What you will do => Revise the records below so that every "computer-use agent" reads "screen assistant", with everything else left the same.

▬▬▬▬▬▬

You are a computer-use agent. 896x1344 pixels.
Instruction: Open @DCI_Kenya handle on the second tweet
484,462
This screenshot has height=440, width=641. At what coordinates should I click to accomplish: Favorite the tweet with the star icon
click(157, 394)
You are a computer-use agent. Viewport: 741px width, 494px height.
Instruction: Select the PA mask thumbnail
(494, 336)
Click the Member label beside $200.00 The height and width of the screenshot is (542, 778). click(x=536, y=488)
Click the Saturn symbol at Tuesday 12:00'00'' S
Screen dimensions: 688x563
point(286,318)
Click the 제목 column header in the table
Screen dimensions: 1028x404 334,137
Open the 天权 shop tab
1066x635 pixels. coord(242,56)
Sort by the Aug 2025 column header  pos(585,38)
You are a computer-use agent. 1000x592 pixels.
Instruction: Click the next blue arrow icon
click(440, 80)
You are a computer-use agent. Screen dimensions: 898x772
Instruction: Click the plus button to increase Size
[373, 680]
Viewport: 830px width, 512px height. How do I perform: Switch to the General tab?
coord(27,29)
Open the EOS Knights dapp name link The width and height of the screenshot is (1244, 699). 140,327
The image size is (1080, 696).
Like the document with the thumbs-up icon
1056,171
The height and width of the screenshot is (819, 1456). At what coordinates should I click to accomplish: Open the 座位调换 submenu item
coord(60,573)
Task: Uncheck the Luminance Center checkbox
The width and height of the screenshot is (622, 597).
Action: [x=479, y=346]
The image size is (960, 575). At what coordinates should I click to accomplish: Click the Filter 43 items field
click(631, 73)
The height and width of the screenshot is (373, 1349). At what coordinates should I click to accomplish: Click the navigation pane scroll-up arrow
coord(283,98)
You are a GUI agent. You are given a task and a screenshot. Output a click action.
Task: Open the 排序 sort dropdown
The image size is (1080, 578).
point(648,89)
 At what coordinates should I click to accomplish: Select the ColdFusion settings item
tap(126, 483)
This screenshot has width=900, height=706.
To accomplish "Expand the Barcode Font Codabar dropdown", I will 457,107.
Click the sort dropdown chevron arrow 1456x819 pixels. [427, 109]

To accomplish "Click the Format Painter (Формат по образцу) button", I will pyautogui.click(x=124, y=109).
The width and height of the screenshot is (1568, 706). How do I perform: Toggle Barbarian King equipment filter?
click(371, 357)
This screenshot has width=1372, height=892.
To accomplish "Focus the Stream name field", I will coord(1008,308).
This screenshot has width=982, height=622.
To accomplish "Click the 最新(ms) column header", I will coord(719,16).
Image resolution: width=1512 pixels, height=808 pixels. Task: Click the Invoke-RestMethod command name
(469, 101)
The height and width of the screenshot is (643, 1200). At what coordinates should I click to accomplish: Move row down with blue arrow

▬▬▬▬▬▬

The reply =>
You are a screen assistant. 896x1344 pixels.
Instruction: Open @DCI_Kenya handle on the second tweet
484,462
This screenshot has height=440, width=641. At what coordinates should I click to accomplish: Favorite the tweet with the star icon
click(157, 394)
You are a screen assistant. Viewport: 741px width, 494px height.
Instruction: Select the PA mask thumbnail
(494, 336)
Click the Member label beside $200.00 The height and width of the screenshot is (542, 778). click(x=536, y=488)
Click the Saturn symbol at Tuesday 12:00'00'' S
Screen dimensions: 688x563
point(286,318)
Click the 제목 column header in the table
Screen dimensions: 1028x404 334,137
Open the 天权 shop tab
1066x635 pixels. coord(242,56)
Sort by the Aug 2025 column header  pos(585,38)
You are a screen assistant. 1000x592 pixels.
Instruction: Click the next blue arrow icon
click(440, 80)
You are a screen assistant. Screen dimensions: 898x772
Instruction: Click the plus button to increase Size
[373, 680]
Viewport: 830px width, 512px height. How do I perform: Switch to the General tab?
coord(27,29)
Open the EOS Knights dapp name link The width and height of the screenshot is (1244, 699). 140,327
The image size is (1080, 696).
Like the document with the thumbs-up icon
1056,171
The height and width of the screenshot is (819, 1456). At what coordinates should I click to accomplish: Open the 座位调换 submenu item
coord(60,573)
Task: Uncheck the Luminance Center checkbox
The width and height of the screenshot is (622, 597).
Action: [x=479, y=346]
The image size is (960, 575). At what coordinates should I click to accomplish: Click the Filter 43 items field
click(631, 73)
The height and width of the screenshot is (373, 1349). At what coordinates should I click to accomplish: Click the navigation pane scroll-up arrow
coord(283,98)
You are a GUI agent. You are given a task and a screenshot. Output a click action.
Task: Open the 排序 sort dropdown
The image size is (1080, 578).
point(648,89)
 At what coordinates should I click to accomplish: Select the ColdFusion settings item
tap(126, 483)
This screenshot has width=900, height=706.
To accomplish "Expand the Barcode Font Codabar dropdown", I will 457,107.
Click the sort dropdown chevron arrow 1456x819 pixels. [427, 109]

To accomplish "Click the Format Painter (Формат по образцу) button", I will pyautogui.click(x=124, y=109).
The width and height of the screenshot is (1568, 706). How do I perform: Toggle Barbarian King equipment filter?
click(371, 357)
This screenshot has width=1372, height=892.
To accomplish "Focus the Stream name field", I will coord(1008,308).
This screenshot has width=982, height=622.
To accomplish "Click the 最新(ms) column header", I will coord(719,16).
Image resolution: width=1512 pixels, height=808 pixels. Task: Click the Invoke-RestMethod command name
(469, 101)
The height and width of the screenshot is (643, 1200). At what coordinates should I click to accomplish: Move row down with blue arrow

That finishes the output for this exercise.